• [Task]
Every record must be output verbatim in the reply.

========

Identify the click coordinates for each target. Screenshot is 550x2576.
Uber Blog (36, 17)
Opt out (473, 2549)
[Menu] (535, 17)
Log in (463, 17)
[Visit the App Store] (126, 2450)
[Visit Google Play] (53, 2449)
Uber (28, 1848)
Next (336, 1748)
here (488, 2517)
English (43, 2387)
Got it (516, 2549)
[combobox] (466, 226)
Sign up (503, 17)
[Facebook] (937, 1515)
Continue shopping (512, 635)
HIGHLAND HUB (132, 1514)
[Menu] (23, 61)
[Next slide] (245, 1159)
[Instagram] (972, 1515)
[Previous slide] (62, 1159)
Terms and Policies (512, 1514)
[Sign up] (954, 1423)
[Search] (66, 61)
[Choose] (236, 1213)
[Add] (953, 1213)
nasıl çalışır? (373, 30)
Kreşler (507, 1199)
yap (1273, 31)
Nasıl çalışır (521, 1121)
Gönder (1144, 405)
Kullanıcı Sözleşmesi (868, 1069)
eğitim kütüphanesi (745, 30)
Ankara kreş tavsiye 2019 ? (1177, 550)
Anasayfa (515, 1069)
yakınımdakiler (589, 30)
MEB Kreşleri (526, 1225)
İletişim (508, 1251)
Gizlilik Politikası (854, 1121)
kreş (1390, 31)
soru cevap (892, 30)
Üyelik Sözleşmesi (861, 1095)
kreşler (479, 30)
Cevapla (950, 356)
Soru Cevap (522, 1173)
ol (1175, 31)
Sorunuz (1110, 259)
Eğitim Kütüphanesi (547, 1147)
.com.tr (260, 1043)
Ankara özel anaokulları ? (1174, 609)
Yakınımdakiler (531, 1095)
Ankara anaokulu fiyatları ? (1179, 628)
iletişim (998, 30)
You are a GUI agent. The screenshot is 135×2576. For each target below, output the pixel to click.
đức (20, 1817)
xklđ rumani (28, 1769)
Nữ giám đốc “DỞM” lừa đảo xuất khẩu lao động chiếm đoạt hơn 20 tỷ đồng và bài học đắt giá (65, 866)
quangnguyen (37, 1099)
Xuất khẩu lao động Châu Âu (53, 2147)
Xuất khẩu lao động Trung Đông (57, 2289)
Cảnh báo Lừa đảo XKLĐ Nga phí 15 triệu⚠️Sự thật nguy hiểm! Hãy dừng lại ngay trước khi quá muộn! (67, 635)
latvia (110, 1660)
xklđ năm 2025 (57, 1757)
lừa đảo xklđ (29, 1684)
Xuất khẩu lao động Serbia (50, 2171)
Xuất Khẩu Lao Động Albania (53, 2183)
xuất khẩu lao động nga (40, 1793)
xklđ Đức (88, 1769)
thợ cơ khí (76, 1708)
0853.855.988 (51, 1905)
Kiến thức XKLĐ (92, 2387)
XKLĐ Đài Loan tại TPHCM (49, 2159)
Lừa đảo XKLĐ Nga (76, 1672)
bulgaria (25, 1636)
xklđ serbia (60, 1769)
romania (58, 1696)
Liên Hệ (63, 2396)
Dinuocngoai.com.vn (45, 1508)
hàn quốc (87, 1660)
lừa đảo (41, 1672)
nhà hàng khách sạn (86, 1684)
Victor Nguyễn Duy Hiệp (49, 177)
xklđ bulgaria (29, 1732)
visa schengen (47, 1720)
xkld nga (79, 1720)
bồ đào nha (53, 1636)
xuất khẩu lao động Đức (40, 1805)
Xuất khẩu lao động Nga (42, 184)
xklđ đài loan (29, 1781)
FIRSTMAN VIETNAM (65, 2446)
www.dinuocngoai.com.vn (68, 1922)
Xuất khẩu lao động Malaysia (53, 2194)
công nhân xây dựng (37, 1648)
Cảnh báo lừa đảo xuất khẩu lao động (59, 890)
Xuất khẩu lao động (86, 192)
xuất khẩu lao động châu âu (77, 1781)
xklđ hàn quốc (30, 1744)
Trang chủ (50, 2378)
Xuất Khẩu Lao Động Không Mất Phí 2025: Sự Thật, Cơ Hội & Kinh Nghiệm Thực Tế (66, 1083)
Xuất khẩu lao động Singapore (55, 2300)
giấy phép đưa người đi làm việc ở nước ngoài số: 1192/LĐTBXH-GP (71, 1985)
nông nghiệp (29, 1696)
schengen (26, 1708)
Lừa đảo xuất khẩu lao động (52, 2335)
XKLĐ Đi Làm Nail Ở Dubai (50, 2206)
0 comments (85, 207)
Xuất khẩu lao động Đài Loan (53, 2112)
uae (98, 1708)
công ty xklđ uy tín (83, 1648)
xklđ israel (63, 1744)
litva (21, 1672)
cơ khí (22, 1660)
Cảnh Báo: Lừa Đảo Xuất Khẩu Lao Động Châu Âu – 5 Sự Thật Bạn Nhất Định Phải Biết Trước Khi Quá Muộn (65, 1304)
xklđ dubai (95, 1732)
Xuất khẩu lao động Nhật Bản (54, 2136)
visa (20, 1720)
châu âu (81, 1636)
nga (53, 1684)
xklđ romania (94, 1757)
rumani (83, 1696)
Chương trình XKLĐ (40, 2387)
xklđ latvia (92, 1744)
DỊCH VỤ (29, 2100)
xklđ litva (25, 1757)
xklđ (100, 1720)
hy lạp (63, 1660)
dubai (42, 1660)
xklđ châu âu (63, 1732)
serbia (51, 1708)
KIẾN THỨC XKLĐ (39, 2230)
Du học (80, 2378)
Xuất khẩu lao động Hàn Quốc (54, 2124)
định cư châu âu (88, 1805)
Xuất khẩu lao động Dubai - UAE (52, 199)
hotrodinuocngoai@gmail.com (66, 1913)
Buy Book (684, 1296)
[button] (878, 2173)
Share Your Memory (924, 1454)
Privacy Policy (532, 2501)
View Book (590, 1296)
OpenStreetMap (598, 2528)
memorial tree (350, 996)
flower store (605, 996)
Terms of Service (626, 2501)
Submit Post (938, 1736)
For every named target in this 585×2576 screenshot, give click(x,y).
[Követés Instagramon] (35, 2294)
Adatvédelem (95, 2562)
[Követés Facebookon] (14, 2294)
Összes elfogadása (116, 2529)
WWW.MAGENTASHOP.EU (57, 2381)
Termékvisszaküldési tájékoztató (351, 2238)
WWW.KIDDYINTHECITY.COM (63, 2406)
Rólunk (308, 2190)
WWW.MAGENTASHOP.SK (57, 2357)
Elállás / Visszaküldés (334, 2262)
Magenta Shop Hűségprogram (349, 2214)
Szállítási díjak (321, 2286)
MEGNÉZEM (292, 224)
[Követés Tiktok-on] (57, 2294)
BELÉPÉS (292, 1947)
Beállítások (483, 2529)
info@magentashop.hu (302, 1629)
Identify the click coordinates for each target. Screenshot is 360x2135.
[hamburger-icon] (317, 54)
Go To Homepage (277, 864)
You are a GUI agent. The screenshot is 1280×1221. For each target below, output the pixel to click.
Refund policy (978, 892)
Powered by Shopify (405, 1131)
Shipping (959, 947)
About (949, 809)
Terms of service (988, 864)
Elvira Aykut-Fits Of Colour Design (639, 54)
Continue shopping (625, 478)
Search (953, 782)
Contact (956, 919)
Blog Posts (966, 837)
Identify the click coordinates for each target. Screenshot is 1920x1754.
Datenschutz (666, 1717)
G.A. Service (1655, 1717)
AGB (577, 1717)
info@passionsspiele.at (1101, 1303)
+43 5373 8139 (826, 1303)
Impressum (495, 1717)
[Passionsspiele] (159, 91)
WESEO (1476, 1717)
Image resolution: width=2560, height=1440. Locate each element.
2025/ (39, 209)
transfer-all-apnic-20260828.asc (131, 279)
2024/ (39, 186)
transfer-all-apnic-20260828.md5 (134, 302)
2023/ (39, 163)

========

• [Task result]
Identify the click coordinates for each target. Screenshot is 550x2576.
Uber Blog (36, 17)
Opt out (473, 2549)
[Menu] (535, 17)
Log in (463, 17)
[Visit the App Store] (126, 2450)
[Visit Google Play] (53, 2449)
Uber (28, 1848)
Next (336, 1748)
here (488, 2517)
English (43, 2387)
Got it (516, 2549)
[combobox] (466, 226)
Sign up (503, 17)
[Facebook] (937, 1515)
Continue shopping (512, 635)
HIGHLAND HUB (132, 1514)
[Menu] (23, 61)
[Next slide] (245, 1159)
[Instagram] (972, 1515)
[Previous slide] (62, 1159)
Terms and Policies (512, 1514)
[Sign up] (954, 1423)
[Search] (66, 61)
[Choose] (236, 1213)
[Add] (953, 1213)
nasıl çalışır? (373, 30)
Kreşler (507, 1199)
yap (1273, 31)
Nasıl çalışır (521, 1121)
Gönder (1144, 405)
Kullanıcı Sözleşmesi (868, 1069)
eğitim kütüphanesi (745, 30)
Ankara kreş tavsiye 2019 ? (1177, 550)
Anasayfa (515, 1069)
yakınımdakiler (589, 30)
MEB Kreşleri (526, 1225)
İletişim (508, 1251)
Gizlilik Politikası (854, 1121)
kreş (1390, 31)
soru cevap (892, 30)
Üyelik Sözleşmesi (861, 1095)
kreşler (479, 30)
Cevapla (950, 356)
Soru Cevap (522, 1173)
ol (1175, 31)
Sorunuz (1110, 259)
Eğitim Kütüphanesi (547, 1147)
.com.tr (260, 1043)
Ankara özel anaokulları ? (1174, 609)
Yakınımdakiler (531, 1095)
Ankara anaokulu fiyatları ? (1179, 628)
iletişim (998, 30)
You are a GUI agent. The screenshot is 135×2576. For each target below, output the pixel to click.
đức (20, 1817)
xklđ rumani (28, 1769)
Nữ giám đốc “DỞM” lừa đảo xuất khẩu lao động chiếm đoạt hơn 20 tỷ đồng và bài học đắt giá (65, 866)
quangnguyen (37, 1099)
Xuất khẩu lao động Châu Âu (53, 2147)
Xuất khẩu lao động Trung Đông (57, 2289)
Cảnh báo Lừa đảo XKLĐ Nga phí 15 triệu⚠️Sự thật nguy hiểm! Hãy dừng lại ngay trước khi quá muộn! (67, 635)
latvia (110, 1660)
xklđ năm 2025 (57, 1757)
lừa đảo xklđ (29, 1684)
Xuất khẩu lao động Serbia (50, 2171)
Xuất Khẩu Lao Động Albania (53, 2183)
xuất khẩu lao động nga (40, 1793)
xklđ Đức (88, 1769)
thợ cơ khí (76, 1708)
0853.855.988 (51, 1905)
Kiến thức XKLĐ (92, 2387)
XKLĐ Đài Loan tại TPHCM (49, 2159)
Lừa đảo XKLĐ Nga (76, 1672)
bulgaria (25, 1636)
xklđ serbia (60, 1769)
romania (58, 1696)
Liên Hệ (63, 2396)
Dinuocngoai.com.vn (45, 1508)
hàn quốc (87, 1660)
lừa đảo (41, 1672)
nhà hàng khách sạn (86, 1684)
Victor Nguyễn Duy Hiệp (49, 177)
xklđ bulgaria (29, 1732)
visa schengen (47, 1720)
xkld nga (79, 1720)
bồ đào nha (53, 1636)
xuất khẩu lao động Đức (40, 1805)
Xuất khẩu lao động Nga (42, 184)
xklđ đài loan (29, 1781)
FIRSTMAN VIETNAM (65, 2446)
www.dinuocngoai.com.vn (68, 1922)
Xuất khẩu lao động Malaysia (53, 2194)
công nhân xây dựng (37, 1648)
Cảnh báo lừa đảo xuất khẩu lao động (59, 890)
Xuất khẩu lao động (86, 192)
xuất khẩu lao động châu âu (77, 1781)
xklđ hàn quốc (30, 1744)
Trang chủ (50, 2378)
Xuất Khẩu Lao Động Không Mất Phí 2025: Sự Thật, Cơ Hội & Kinh Nghiệm Thực Tế (66, 1083)
Xuất khẩu lao động Singapore (55, 2300)
giấy phép đưa người đi làm việc ở nước ngoài số: 1192/LĐTBXH-GP (71, 1985)
nông nghiệp (29, 1696)
schengen (26, 1708)
Lừa đảo xuất khẩu lao động (52, 2335)
XKLĐ Đi Làm Nail Ở Dubai (50, 2206)
0 comments (85, 207)
Xuất khẩu lao động Đài Loan (53, 2112)
uae (98, 1708)
công ty xklđ uy tín (83, 1648)
xklđ israel (63, 1744)
litva (21, 1672)
cơ khí (22, 1660)
Cảnh Báo: Lừa Đảo Xuất Khẩu Lao Động Châu Âu – 5 Sự Thật Bạn Nhất Định Phải Biết Trước Khi Quá Muộn (65, 1304)
xklđ dubai (95, 1732)
Xuất khẩu lao động Nhật Bản (54, 2136)
visa (20, 1720)
châu âu (81, 1636)
nga (53, 1684)
xklđ romania (94, 1757)
rumani (83, 1696)
Chương trình XKLĐ (40, 2387)
xklđ latvia (92, 1744)
DỊCH VỤ (29, 2100)
xklđ litva (25, 1757)
xklđ (100, 1720)
hy lạp (63, 1660)
dubai (42, 1660)
xklđ châu âu (63, 1732)
serbia (51, 1708)
KIẾN THỨC XKLĐ (39, 2230)
Du học (80, 2378)
Xuất khẩu lao động Hàn Quốc (54, 2124)
định cư châu âu (88, 1805)
Xuất khẩu lao động Dubai - UAE (52, 199)
hotrodinuocngoai@gmail.com (66, 1913)
Buy Book (684, 1296)
[button] (878, 2173)
Share Your Memory (924, 1454)
Privacy Policy (532, 2501)
View Book (590, 1296)
OpenStreetMap (598, 2528)
memorial tree (350, 996)
flower store (605, 996)
Terms of Service (626, 2501)
Submit Post (938, 1736)
For every named target in this 585×2576 screenshot, give click(x,y).
[Követés Instagramon] (35, 2294)
Adatvédelem (95, 2562)
[Követés Facebookon] (14, 2294)
Összes elfogadása (116, 2529)
WWW.MAGENTASHOP.EU (57, 2381)
Termékvisszaküldési tájékoztató (351, 2238)
WWW.KIDDYINTHECITY.COM (63, 2406)
Rólunk (308, 2190)
WWW.MAGENTASHOP.SK (57, 2357)
Elállás / Visszaküldés (334, 2262)
Magenta Shop Hűségprogram (349, 2214)
Szállítási díjak (321, 2286)
MEGNÉZEM (292, 224)
[Követés Tiktok-on] (57, 2294)
BELÉPÉS (292, 1947)
Beállítások (483, 2529)
info@magentashop.hu (302, 1629)
Identify the click coordinates for each target. Screenshot is 360x2135.
[hamburger-icon] (317, 54)
Go To Homepage (277, 864)
You are a GUI agent. The screenshot is 1280×1221. For each target below, output the pixel to click.
Refund policy (978, 892)
Powered by Shopify (405, 1131)
Shipping (959, 947)
About (949, 809)
Terms of service (988, 864)
Elvira Aykut-Fits Of Colour Design (639, 54)
Continue shopping (625, 478)
Search (953, 782)
Contact (956, 919)
Blog Posts (966, 837)
Identify the click coordinates for each target. Screenshot is 1920x1754.
Datenschutz (666, 1717)
G.A. Service (1655, 1717)
AGB (577, 1717)
info@passionsspiele.at (1101, 1303)
+43 5373 8139 (826, 1303)
Impressum (495, 1717)
[Passionsspiele] (159, 91)
WESEO (1476, 1717)
Image resolution: width=2560, height=1440. Locate each element.
2025/ (39, 209)
transfer-all-apnic-20260828.asc (131, 279)
2024/ (39, 186)
transfer-all-apnic-20260828.md5 (134, 302)
2023/ (39, 163)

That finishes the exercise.